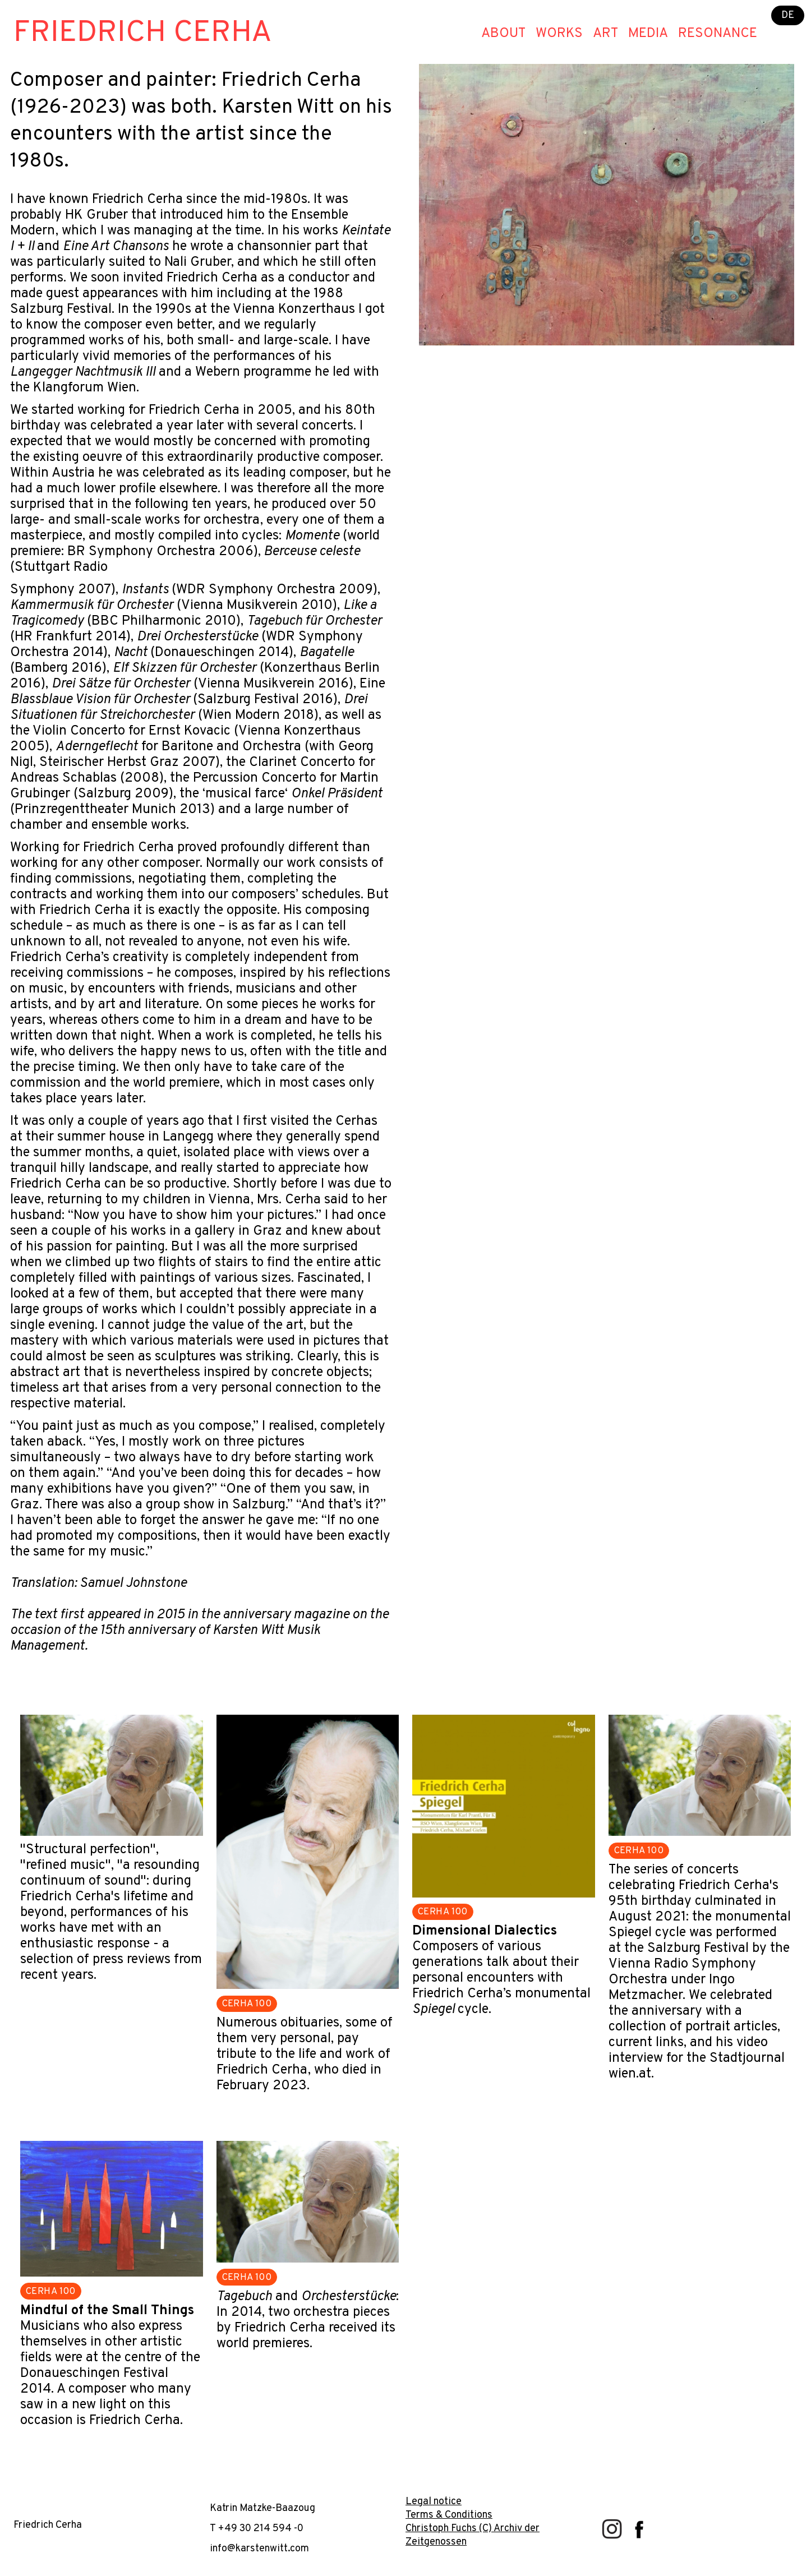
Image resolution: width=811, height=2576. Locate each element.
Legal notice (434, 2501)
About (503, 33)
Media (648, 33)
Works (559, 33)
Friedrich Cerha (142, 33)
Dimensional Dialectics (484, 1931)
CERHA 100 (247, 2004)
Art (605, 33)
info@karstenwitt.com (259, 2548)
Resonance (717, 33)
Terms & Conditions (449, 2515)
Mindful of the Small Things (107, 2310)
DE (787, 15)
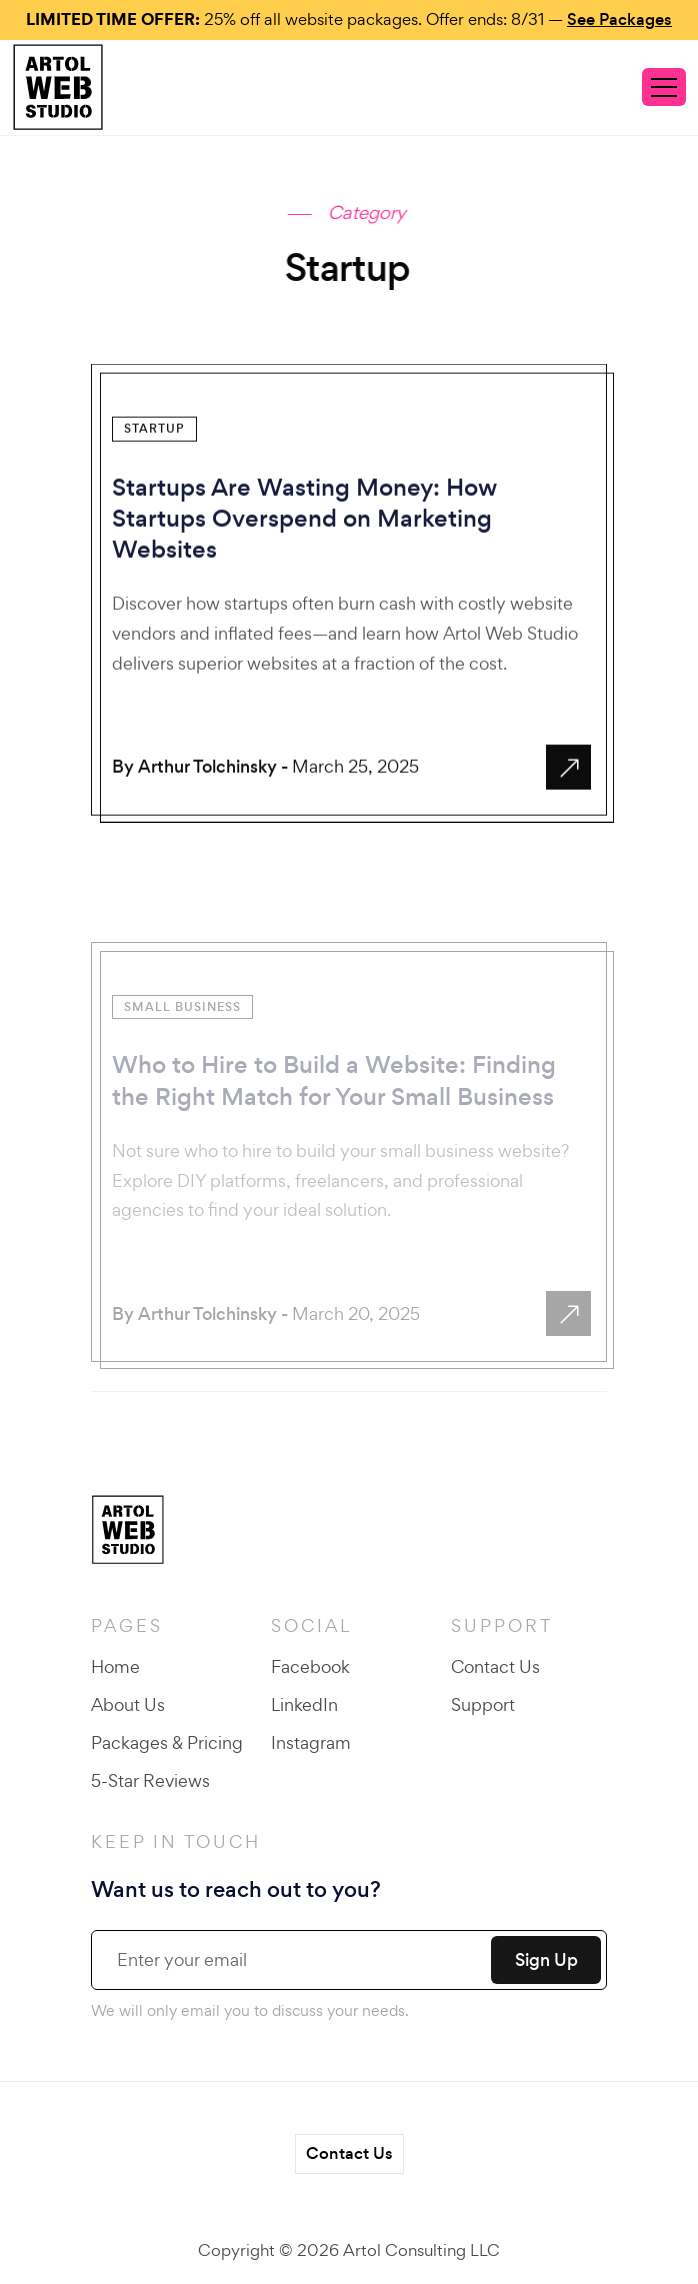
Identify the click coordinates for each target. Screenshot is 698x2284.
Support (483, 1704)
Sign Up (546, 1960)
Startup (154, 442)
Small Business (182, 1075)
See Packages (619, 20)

> What is required
Copy every line of the records above word for word, leaving out the pictures.

> Task response
Image resolution: width=811, height=2576. Locate each element.
Legal notice (434, 2501)
About (503, 33)
Media (648, 33)
Works (559, 33)
Friedrich Cerha (142, 33)
Dimensional Dialectics (484, 1931)
CERHA 100 (247, 2004)
Art (605, 33)
info@karstenwitt.com (259, 2548)
Resonance (717, 33)
Terms & Conditions (449, 2515)
Mindful of the Small Things (107, 2310)
DE (787, 15)
Identify the click coordinates for each target. Screenshot is 698x2284.
Support (483, 1704)
Sign Up (546, 1960)
Startup (154, 442)
Small Business (182, 1075)
See Packages (619, 20)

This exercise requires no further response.